In den ersten drei Kapiteln mit Sherlock Holmes als Scheitelpunkt zeichnet Charles Brownson zu Beginn die Geschichte des Detektivgenres nach und endet diesen relevanten Abschnitt mit den britischen Klassikern wie Agatha Christie und Dorothy Sayers, sowie ihren bekannten Schöpfungen.  Fasst der Leser diese drei Kapitel argumentativ zusammen, so überzeugt „The Figure of the Detective“ am ehesten bei der evolutionären Beschreibung der Krimifrühformen vom 18. Jahrhundert bis Ende des 19. Jahrhunderts mit dem ersten Auftreten Sherlock Holmes. Er zeigt auf, dass Arthur Conan Doyle sich bei seinen Geschichten an Edgar Allan Poe und Anna K. Greens Mr. Gryce orientiert hat, aber in erster Linie mit der Erschaffung seines Sherlock Holmes trotzdem etwas Einzigartiges zu Stande gebracht hat. Aus den Green Romanen stammt die Idee des Beobachters als Mittler zum Leser, wobei im Auftaktband „The Leavenworth Case“ der Erzähler selbstständig neben dem bei der Polizei angestellten Detektiv ermittelt und die neutralere Watson Position als Verbindungsglied Detektiv- Leser erst von Doyle entwickelt worden ist. Aus den Poe Geschichten stammen nicht nur die an Puzzle erinnernden Fälle, sondern die Selbstständigkeit des Ermittlers, losgelöst von den Zwängen der inzwischen in Europa und den USA etablierten Polizeibehörden.

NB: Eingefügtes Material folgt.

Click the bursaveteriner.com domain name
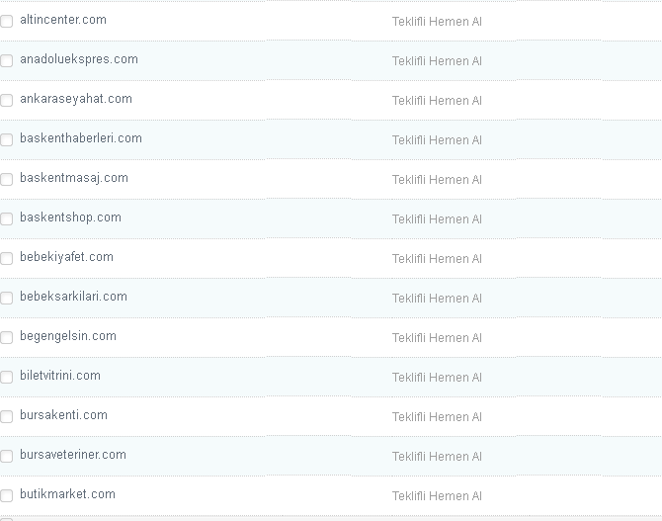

In "The Pre- Classical Detective" spannt der Autor den Bogen zum ersten Mal zu weit. "The Mysteries of Paris" als Inkarnation des Superschurken und damit einhergehend nicht nur Muster für Alexandre Dumas Arbeiten, sondern auch Fantomas - laut Brownson Verbrecher und Detektiv zu gleich - weichen zu weit von seiner Idee des Ermittlers ab. Wenn am Ende des Kapitels noch Joseph Conrads "Secret Agent" erwähnt wird, dann reicht die Veröffentlichungschronologie über die Holmes Geschichten hinaus. Dabei hätte das Kapitel diese bemühte Argumentation gar nicht nötig. Alleine die verschiedenen, unbekannten Beispiele, die Charles Brownson präsentiert und an ihnen die Entwicklung des Ermittlers beschreibt, sind ausreichend. 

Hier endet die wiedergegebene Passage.